Closed-door summit discussions were to focus on how to build African countries' own peacekeeping and counter-terrorism capacities to move away from dependence on foreign intervention.
'Fight for our girls'
Meanwhile, US first lady Michelle told the wives of the visiting leaders and senior officials to push for greater rights and education for women and children as a key to development.
They all needed to "fight for our girls," she said, making an indirect allusion to the scores of Nigerian schoolgirls kidnapped by Islamist rebels and immortalized under the Twitter tag #bringbackourgirls.
On Tuesday, a day entirely focused on fostering US-Africa business relations, Obama heralded billions of dollars for new investment, especially in the continent's power sector, and funds for bolstering trade, up to now mainly focused on African oil exports.
Washington wants US business to fight back against the historic European and growing Chinese presence in Africa, taking advantage of the region's swift five percent plus growth rate.
"The United States is determined to be a partner in Africa's success, a good partner, an equal partner and a partner for the long term," Obama declared.
"We don't look to Africa simply for its natural resources.

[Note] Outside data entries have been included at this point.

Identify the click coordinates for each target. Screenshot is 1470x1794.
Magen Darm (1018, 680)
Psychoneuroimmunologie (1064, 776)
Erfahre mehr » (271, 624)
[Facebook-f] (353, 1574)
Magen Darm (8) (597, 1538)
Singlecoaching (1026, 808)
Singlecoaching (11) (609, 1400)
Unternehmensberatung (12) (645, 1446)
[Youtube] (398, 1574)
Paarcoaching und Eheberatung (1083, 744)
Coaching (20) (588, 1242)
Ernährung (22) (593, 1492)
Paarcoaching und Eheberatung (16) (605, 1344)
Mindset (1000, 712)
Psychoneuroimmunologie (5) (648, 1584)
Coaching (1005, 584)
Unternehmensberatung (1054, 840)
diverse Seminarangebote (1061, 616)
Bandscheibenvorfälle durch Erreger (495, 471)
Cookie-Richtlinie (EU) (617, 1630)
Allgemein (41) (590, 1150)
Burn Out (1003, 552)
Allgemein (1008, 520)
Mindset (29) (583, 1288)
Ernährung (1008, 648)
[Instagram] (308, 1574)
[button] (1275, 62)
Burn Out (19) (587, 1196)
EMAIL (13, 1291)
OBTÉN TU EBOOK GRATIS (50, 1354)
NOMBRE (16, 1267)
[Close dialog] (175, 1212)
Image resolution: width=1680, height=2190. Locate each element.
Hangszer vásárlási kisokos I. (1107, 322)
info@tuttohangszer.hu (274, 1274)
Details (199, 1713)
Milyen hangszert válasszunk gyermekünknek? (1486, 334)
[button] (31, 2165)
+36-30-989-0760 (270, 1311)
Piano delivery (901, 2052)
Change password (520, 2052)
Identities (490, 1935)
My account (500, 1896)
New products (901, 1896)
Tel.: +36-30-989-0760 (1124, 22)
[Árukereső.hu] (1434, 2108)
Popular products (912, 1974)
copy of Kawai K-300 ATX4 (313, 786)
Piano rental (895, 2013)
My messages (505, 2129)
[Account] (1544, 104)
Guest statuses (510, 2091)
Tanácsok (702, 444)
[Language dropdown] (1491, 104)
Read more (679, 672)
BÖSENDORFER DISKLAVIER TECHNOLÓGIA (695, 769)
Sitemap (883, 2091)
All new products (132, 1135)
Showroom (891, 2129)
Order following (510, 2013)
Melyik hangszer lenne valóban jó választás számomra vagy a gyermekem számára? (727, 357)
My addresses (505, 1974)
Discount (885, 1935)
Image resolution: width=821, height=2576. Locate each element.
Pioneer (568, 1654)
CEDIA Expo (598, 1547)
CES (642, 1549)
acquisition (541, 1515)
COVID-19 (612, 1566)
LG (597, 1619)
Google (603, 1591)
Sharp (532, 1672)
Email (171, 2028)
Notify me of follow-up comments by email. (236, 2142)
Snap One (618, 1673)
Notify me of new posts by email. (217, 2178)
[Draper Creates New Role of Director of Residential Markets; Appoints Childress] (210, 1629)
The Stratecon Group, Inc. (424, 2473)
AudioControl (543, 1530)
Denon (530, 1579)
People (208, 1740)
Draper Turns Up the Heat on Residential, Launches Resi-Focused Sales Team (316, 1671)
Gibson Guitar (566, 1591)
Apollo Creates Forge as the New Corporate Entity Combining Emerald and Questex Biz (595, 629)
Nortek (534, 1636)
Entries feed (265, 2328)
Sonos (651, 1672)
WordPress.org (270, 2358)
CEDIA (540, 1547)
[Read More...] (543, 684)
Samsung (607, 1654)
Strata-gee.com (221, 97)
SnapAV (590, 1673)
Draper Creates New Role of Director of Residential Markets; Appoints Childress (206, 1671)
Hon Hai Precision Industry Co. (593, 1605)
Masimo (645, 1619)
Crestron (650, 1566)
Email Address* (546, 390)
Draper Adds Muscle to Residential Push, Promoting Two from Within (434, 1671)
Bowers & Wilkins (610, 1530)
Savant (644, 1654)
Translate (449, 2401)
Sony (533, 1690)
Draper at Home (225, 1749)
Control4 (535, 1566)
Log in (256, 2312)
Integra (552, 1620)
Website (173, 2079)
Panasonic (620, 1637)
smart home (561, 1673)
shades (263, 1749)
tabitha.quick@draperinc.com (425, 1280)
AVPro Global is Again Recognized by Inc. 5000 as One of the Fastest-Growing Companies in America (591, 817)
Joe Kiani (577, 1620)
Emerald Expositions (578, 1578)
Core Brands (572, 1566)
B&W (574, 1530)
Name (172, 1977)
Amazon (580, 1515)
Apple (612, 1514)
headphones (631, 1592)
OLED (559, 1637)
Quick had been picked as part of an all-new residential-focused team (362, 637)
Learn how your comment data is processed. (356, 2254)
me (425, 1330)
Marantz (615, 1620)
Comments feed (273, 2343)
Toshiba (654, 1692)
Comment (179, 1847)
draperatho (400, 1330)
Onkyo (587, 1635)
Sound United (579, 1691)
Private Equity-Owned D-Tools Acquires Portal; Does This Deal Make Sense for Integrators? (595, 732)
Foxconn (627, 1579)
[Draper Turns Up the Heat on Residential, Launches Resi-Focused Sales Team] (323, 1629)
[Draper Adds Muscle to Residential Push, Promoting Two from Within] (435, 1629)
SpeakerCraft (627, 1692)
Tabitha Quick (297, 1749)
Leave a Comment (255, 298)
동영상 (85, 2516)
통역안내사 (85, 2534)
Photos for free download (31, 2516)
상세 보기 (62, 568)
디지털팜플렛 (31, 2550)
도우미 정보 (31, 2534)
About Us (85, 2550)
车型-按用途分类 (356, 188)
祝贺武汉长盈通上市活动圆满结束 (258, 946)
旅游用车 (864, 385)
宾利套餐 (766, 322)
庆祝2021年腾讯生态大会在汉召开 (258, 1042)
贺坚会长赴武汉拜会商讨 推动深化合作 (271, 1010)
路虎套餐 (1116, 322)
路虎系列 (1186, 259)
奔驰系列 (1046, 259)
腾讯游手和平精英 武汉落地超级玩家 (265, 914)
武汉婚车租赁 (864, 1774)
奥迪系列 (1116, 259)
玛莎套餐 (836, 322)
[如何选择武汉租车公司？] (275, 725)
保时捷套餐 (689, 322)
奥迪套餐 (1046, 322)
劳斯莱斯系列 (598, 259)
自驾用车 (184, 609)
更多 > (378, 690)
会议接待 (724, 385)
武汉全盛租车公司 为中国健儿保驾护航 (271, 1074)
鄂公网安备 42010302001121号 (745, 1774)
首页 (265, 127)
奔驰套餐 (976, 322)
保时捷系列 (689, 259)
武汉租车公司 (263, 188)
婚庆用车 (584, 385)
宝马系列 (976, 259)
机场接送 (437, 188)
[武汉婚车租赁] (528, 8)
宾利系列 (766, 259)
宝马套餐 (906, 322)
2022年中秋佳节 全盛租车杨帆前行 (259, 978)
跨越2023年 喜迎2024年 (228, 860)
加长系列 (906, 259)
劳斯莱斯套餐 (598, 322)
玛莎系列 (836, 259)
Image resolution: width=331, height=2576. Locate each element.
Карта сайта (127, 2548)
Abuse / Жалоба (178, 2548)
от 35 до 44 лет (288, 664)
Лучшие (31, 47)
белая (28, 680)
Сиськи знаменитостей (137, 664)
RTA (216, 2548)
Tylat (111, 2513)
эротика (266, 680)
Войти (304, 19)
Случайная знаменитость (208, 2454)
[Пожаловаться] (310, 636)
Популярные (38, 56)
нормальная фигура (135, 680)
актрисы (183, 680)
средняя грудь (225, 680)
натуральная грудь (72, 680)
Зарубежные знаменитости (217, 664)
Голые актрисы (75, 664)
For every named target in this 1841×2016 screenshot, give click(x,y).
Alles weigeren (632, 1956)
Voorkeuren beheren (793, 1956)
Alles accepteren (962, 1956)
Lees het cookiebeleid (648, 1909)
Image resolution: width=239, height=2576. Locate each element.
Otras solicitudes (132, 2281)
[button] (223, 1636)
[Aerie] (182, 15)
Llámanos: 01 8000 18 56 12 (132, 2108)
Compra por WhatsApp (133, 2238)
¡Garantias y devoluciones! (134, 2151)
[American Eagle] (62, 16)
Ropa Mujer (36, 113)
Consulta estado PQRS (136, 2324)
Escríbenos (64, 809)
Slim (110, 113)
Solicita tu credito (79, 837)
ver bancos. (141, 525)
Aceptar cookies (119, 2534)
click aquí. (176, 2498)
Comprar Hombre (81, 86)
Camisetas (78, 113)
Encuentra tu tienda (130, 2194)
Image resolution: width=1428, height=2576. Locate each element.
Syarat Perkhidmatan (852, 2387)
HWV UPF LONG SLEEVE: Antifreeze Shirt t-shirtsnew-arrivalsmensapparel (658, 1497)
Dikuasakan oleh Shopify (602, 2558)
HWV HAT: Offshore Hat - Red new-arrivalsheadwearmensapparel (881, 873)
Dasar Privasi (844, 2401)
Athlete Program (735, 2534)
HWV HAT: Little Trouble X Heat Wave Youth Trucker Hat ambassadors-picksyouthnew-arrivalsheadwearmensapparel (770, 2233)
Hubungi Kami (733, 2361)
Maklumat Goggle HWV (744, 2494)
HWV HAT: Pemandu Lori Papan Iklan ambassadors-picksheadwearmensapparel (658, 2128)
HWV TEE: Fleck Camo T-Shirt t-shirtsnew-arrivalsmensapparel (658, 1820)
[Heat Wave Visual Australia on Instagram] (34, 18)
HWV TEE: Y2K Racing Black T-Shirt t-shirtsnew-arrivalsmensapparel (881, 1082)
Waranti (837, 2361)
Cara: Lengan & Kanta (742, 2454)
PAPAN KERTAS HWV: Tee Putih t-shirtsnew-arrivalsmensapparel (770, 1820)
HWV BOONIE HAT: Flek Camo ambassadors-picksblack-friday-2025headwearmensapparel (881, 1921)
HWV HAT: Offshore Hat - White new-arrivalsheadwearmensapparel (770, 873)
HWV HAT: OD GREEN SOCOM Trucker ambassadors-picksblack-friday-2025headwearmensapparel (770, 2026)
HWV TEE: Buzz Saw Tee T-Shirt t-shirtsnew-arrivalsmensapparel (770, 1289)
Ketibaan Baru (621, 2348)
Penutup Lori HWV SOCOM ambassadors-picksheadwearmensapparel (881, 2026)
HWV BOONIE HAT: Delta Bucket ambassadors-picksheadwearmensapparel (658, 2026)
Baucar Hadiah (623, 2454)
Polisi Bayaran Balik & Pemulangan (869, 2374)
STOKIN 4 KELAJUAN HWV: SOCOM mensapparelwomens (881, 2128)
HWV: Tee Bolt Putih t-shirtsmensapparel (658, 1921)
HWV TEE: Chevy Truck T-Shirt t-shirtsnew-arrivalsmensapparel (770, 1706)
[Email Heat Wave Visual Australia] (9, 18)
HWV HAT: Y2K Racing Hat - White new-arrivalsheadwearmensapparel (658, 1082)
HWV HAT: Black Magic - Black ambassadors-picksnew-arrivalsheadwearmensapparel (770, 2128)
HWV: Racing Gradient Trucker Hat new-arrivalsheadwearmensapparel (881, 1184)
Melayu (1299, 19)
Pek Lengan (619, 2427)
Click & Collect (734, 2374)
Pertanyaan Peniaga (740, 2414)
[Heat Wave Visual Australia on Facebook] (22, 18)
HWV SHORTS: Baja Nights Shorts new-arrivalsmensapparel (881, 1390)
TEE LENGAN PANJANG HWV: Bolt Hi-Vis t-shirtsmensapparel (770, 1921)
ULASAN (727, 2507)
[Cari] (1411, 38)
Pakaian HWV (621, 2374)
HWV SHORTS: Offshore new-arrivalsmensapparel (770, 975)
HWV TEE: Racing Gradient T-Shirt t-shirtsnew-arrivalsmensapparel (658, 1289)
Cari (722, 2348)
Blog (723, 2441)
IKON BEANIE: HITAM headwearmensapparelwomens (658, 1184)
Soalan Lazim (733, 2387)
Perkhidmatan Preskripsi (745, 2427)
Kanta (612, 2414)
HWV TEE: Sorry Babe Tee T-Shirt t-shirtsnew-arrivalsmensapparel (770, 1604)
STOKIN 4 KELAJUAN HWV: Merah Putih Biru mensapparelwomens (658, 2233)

We recognize Africa for its greatest resource, which is its people and its talent and their potential."
African leaders and businessmen, however, warned that US companies are bound to outdated views of a backwards continent, and were more afraid of risk than their rivals from Europe and Asia.
US firms still think "about Africa a decade ago... whereas things have really changed dramatically," said Nigerian commodities and telecommunications tycoon Aliko Dangote, Africa's richest man.